Task instructions -
Make an exact copy of all the data, pictures excluded.

Materials provided -

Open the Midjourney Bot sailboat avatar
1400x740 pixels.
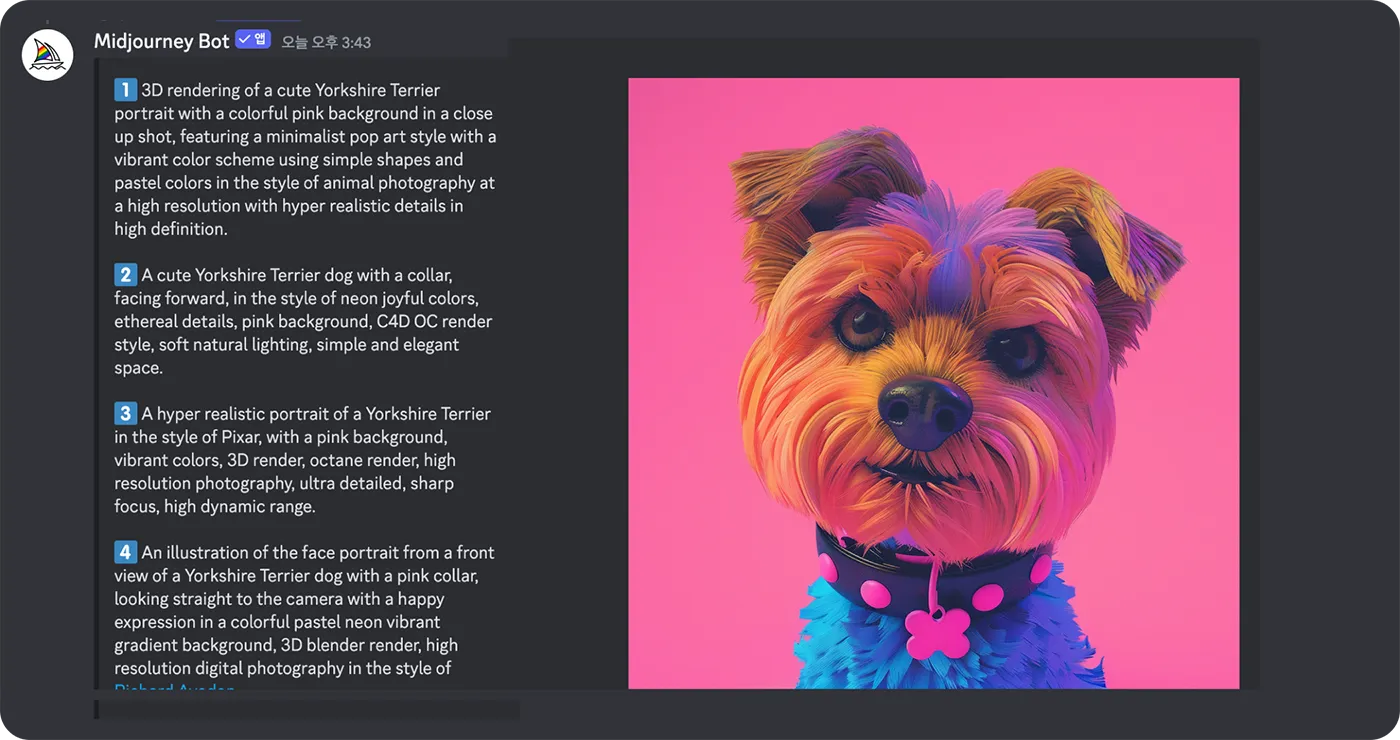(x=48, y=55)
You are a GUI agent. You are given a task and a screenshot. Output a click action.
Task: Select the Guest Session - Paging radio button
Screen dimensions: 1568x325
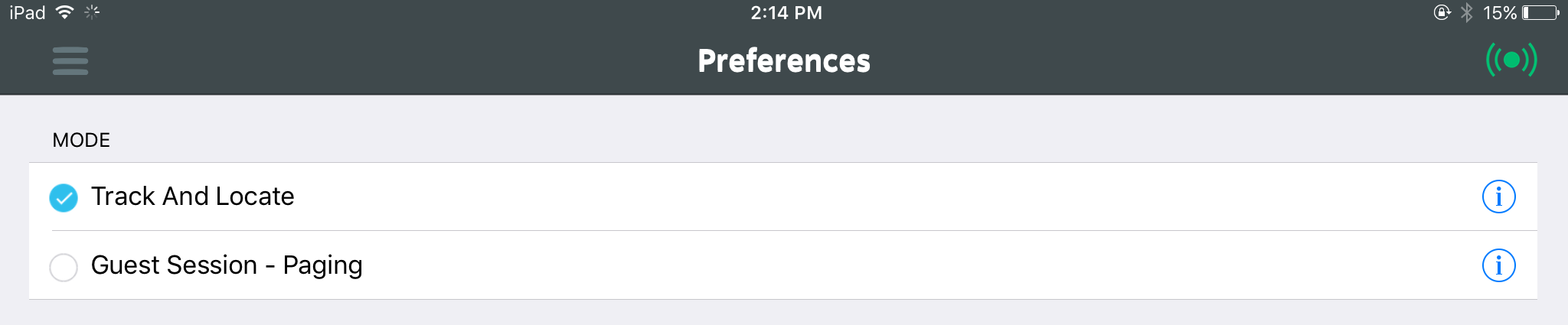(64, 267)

Solution below -
Open the Midjourney Bot sailboat avatar
1400x740 pixels.
(x=48, y=55)
You are a GUI agent. You are given a task and a screenshot. Output a click action.
Task: Select the Guest Session - Paging radio button
Screen dimensions: 1568x325
(64, 267)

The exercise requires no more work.